Work to do:
1 - In the Afghan war passage, explain why the moujahedeen call the Soviet commando units "the black soldiers."
2 - According to the Afghan war passage, when did the Soviet invasion take place?

Text provided:
** BEGIN **
In the early years of the six-year civil war in Afghanistan, such daring tales were usually reserved for the moujahedeen, the generic fighting name for the dozen or so Afghan resistance groups battling Soviet and Soviet-backed Afghan troops. Soviet troops, mostly conscripts in the Soviet Union’s first extended experience with combat since 1945, were ridiculed as slow, unimaginative and generally incompetent.

Recently, however, rebel commanders have begun to speak with grudging respect for the Soviet soldiers, particularly the elite commando units nicknamed spetsnaz (special purpose) by Western military analysts. The Soviet name for the units is secret. The moujahedeen call them “the black soldiers” because the few that they have captured had darkened their faces for night operations.

“These are the best soldiers in the Soviet Union,” said a highly respected rebel commander, Abdul Haq, 28. Haq commanded rebels in the territory around Kabul, the Afghan capital, even before the Soviet invasion in December, 1979.
** END **
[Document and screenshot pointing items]
** BEGIN **
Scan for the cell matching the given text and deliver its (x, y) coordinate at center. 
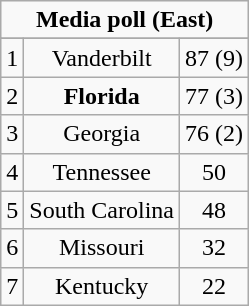
76 (2) (214, 134)
32 (214, 248)
5 (12, 210)
3 (12, 134)
6 (12, 248)
2 (12, 96)
Tennessee (102, 172)
48 (214, 210)
7 (12, 286)
Georgia (102, 134)
4 (12, 172)
77 (3) (214, 96)
22 (214, 286)
87 (9) (214, 58)
Florida (102, 96)
50 (214, 172)
Media poll (East) (125, 20)
1 (12, 58)
Kentucky (102, 286)
South Carolina (102, 210)
Vanderbilt (102, 58)
Missouri (102, 248)
Identify which cell holds the provided text, then report its [x, y] central coordinate. 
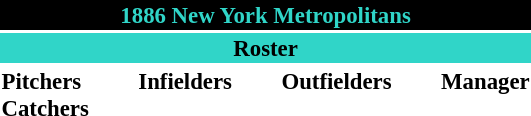
1886 New York Metropolitans [266, 15]
Roster [266, 48]
Capture the cell that displays the provided text and extract its (X, Y) central coordinate. 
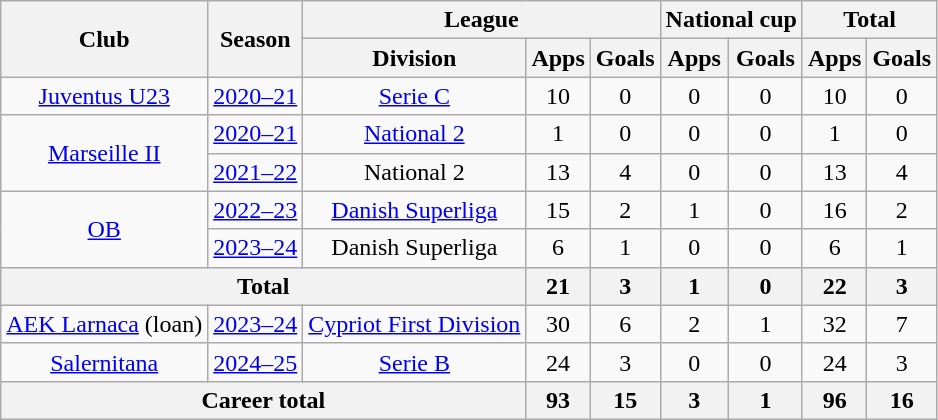
Salernitana (104, 362)
96 (834, 400)
Juventus U23 (104, 96)
22 (834, 286)
30 (558, 324)
Division (414, 58)
Season (256, 39)
2022–23 (256, 210)
Marseille II (104, 153)
Cypriot First Division (414, 324)
League (482, 20)
7 (902, 324)
Career total (264, 400)
Club (104, 39)
21 (558, 286)
Serie C (414, 96)
93 (558, 400)
32 (834, 324)
2021–22 (256, 172)
OB (104, 229)
National cup (731, 20)
Serie B (414, 362)
AEK Larnaca (loan) (104, 324)
2024–25 (256, 362)
Scan for the cell matching the given text and deliver its (X, Y) coordinate at center. 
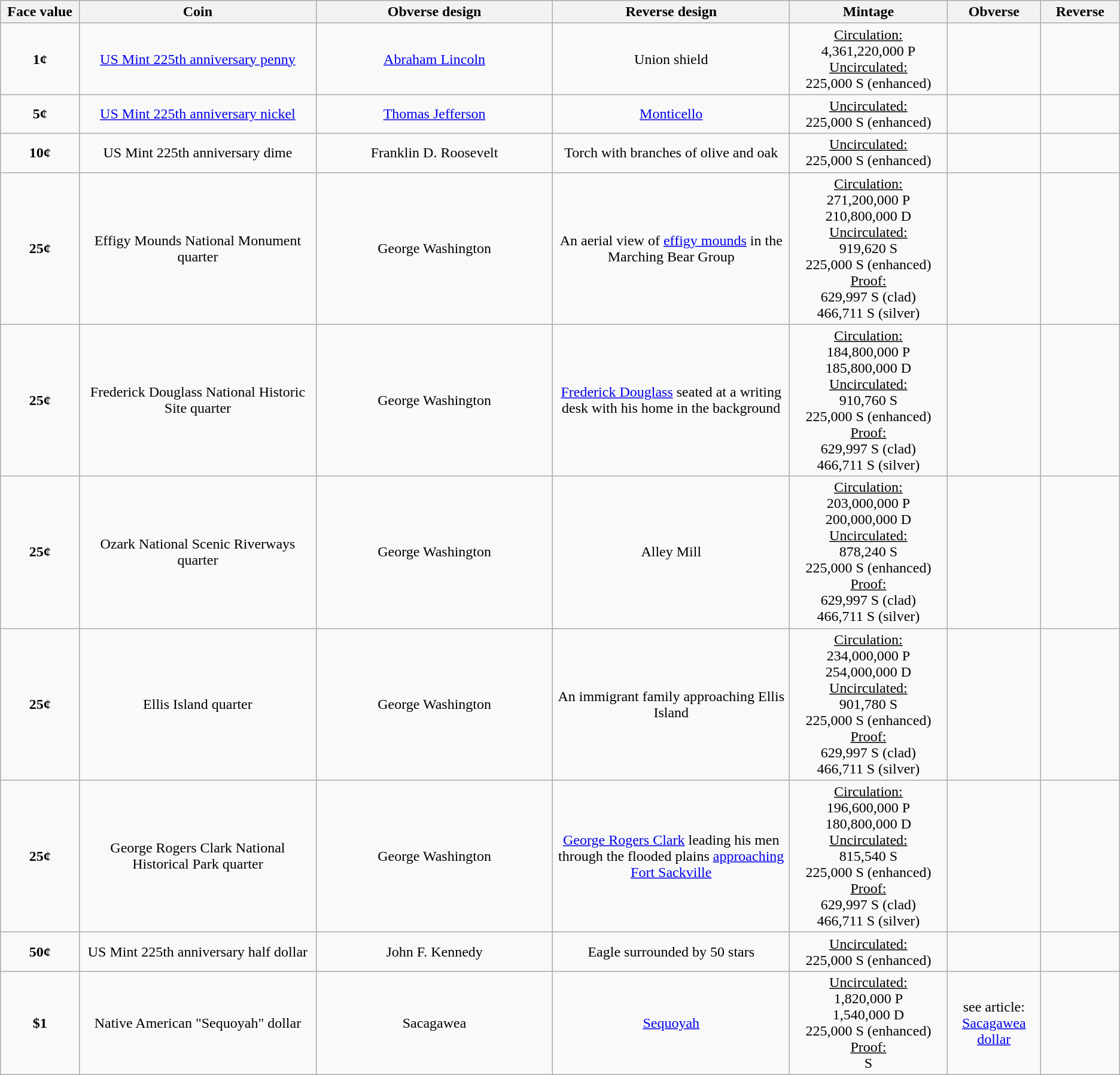
George Rogers Clark National Historical Park quarter (198, 856)
Reverse design (671, 12)
see article: Sacagawea dollar (994, 1023)
Torch with branches of olive and oak (671, 153)
US Mint 225th anniversary half dollar (198, 951)
Abraham Lincoln (434, 59)
Obverse (994, 12)
Coin (198, 12)
Ellis Island quarter (198, 704)
Frederick Douglass seated at a writing desk with his home in the background (671, 400)
Ozark National Scenic Riverways quarter (198, 552)
Face value (40, 12)
Union shield (671, 59)
Frederick Douglass National Historic Site quarter (198, 400)
US Mint 225th anniversary penny (198, 59)
50¢ (40, 951)
Eagle surrounded by 50 stars (671, 951)
Circulation:234,000,000 P254,000,000 DUncirculated:901,780 S225,000 S (enhanced)Proof:629,997 S (clad)466,711 S (silver) (869, 704)
Circulation:4,361,220,000 PUncirculated:225,000 S (enhanced) (869, 59)
John F. Kennedy (434, 951)
US Mint 225th anniversary dime (198, 153)
Native American "Sequoyah" dollar (198, 1023)
Franklin D. Roosevelt (434, 153)
Thomas Jefferson (434, 114)
Circulation:203,000,000 P200,000,000 DUncirculated:878,240 S225,000 S (enhanced)Proof:629,997 S (clad)466,711 S (silver) (869, 552)
George Rogers Clark leading his men through the flooded plains approaching Fort Sackville (671, 856)
Mintage (869, 12)
Circulation:196,600,000 P180,800,000 DUncirculated:815,540 S225,000 S (enhanced)Proof:629,997 S (clad)466,711 S (silver) (869, 856)
Sequoyah (671, 1023)
Alley Mill (671, 552)
Monticello (671, 114)
Circulation:271,200,000 P210,800,000 DUncirculated:919,620 S225,000 S (enhanced)Proof:629,997 S (clad)466,711 S (silver) (869, 248)
An immigrant family approaching Ellis Island (671, 704)
Reverse (1080, 12)
5¢ (40, 114)
Sacagawea (434, 1023)
US Mint 225th anniversary nickel (198, 114)
1¢ (40, 59)
Circulation:184,800,000 P185,800,000 DUncirculated:910,760 S225,000 S (enhanced)Proof:629,997 S (clad)466,711 S (silver) (869, 400)
Obverse design (434, 12)
10¢ (40, 153)
$1 (40, 1023)
Effigy Mounds National Monument quarter (198, 248)
Uncirculated:1,820,000 P1,540,000 D225,000 S (enhanced)Proof: S (869, 1023)
An aerial view of effigy mounds in the Marching Bear Group (671, 248)
Capture the cell that displays the provided text and extract its [x, y] central coordinate. 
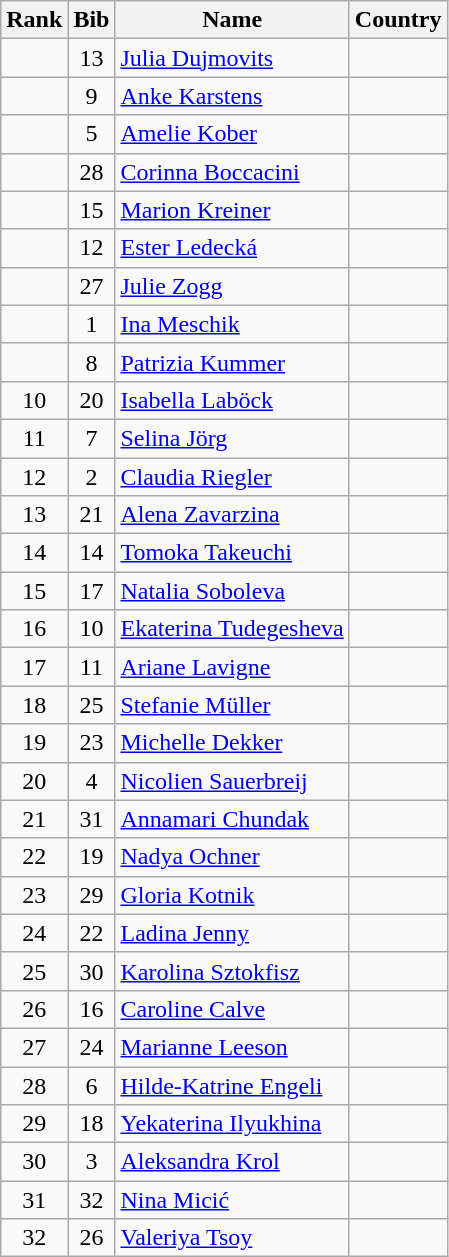
Marion Kreiner [232, 210]
7 [92, 438]
Rank [34, 20]
Gloria Kotnik [232, 895]
Patrizia Kummer [232, 362]
Valeriya Tsoy [232, 1238]
Natalia Soboleva [232, 591]
Michelle Dekker [232, 743]
Claudia Riegler [232, 477]
Selina Jörg [232, 438]
Julie Zogg [232, 286]
Ina Meschik [232, 324]
Anke Karstens [232, 96]
Aleksandra Krol [232, 1162]
Tomoka Takeuchi [232, 553]
2 [92, 477]
Hilde-Katrine Engeli [232, 1085]
Caroline Calve [232, 1009]
Julia Dujmovits [232, 58]
Yekaterina Ilyukhina [232, 1124]
Marianne Leeson [232, 1047]
Karolina Sztokfisz [232, 971]
9 [92, 96]
8 [92, 362]
Ariane Lavigne [232, 667]
4 [92, 781]
1 [92, 324]
Amelie Kober [232, 134]
Bib [92, 20]
Nina Micić [232, 1200]
Annamari Chundak [232, 819]
Nicolien Sauerbreij [232, 781]
Ladina Jenny [232, 933]
Ester Ledecká [232, 248]
5 [92, 134]
Isabella Laböck [232, 400]
Ekaterina Tudegesheva [232, 629]
6 [92, 1085]
Stefanie Müller [232, 705]
Country [398, 20]
Nadya Ochner [232, 857]
3 [92, 1162]
Alena Zavarzina [232, 515]
Name [232, 20]
Corinna Boccacini [232, 172]
Extract the [x, y] coordinate from the center of the cell holding the provided text.  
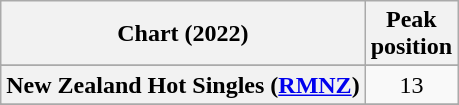
Peakposition [411, 34]
13 [411, 85]
New Zealand Hot Singles (RMNZ) [183, 85]
Chart (2022) [183, 34]
Scan for the cell matching the given text and deliver its (X, Y) coordinate at center. 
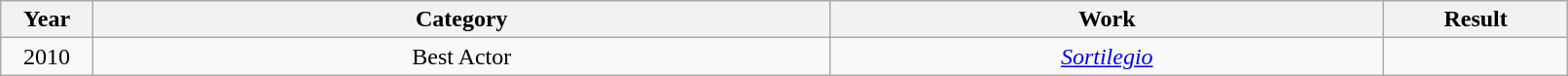
Best Actor (461, 56)
Sortilegio (1107, 56)
2010 (47, 56)
Work (1107, 19)
Year (47, 19)
Category (461, 19)
Result (1476, 19)
Search for the cell housing the specified text and yield its [x, y] center coordinate. 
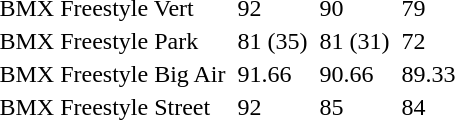
81 (31) [354, 41]
81 (35) [272, 41]
90.66 [354, 74]
91.66 [272, 74]
Determine the (X, Y) coordinate at the center of the cell enclosing the given text.  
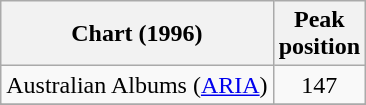
Australian Albums (ARIA) (137, 85)
Chart (1996) (137, 34)
147 (319, 85)
Peakposition (319, 34)
Return the (x, y) coordinate for the center point of the cell that contains the specified text.  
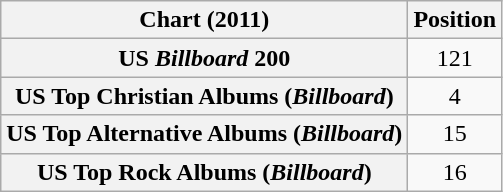
US Top Rock Albums (Billboard) (204, 172)
15 (455, 134)
Chart (2011) (204, 20)
US Top Alternative Albums (Billboard) (204, 134)
US Billboard 200 (204, 58)
121 (455, 58)
16 (455, 172)
US Top Christian Albums (Billboard) (204, 96)
4 (455, 96)
Position (455, 20)
Identify which cell holds the provided text, then report its [x, y] central coordinate. 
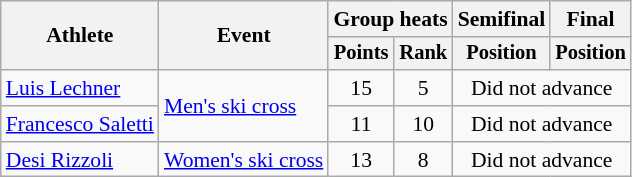
Francesco Saletti [80, 124]
Final [590, 19]
Points [361, 54]
15 [361, 88]
11 [361, 124]
Rank [424, 54]
Group heats [390, 19]
5 [424, 88]
Semifinal [502, 19]
Athlete [80, 36]
Luis Lechner [80, 88]
Event [244, 36]
Men's ski cross [244, 106]
10 [424, 124]
Provide the (x, y) coordinate of the cell's center where the given text is located.  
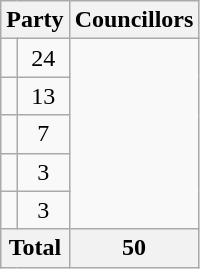
24 (43, 58)
7 (43, 134)
Party (35, 20)
Total (35, 248)
Councillors (134, 20)
13 (43, 96)
50 (134, 248)
Scan for the cell matching the given text and deliver its [X, Y] coordinate at center. 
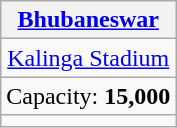
Kalinga Stadium [88, 58]
Bhubaneswar [88, 20]
Capacity: 15,000 [88, 96]
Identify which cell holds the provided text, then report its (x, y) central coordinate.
** END **
Task-by-task results:
1 - The moujahedeen call them "the black soldiers" because the few commandos they captured had darkened their faces for night operations.

2 - December 1979.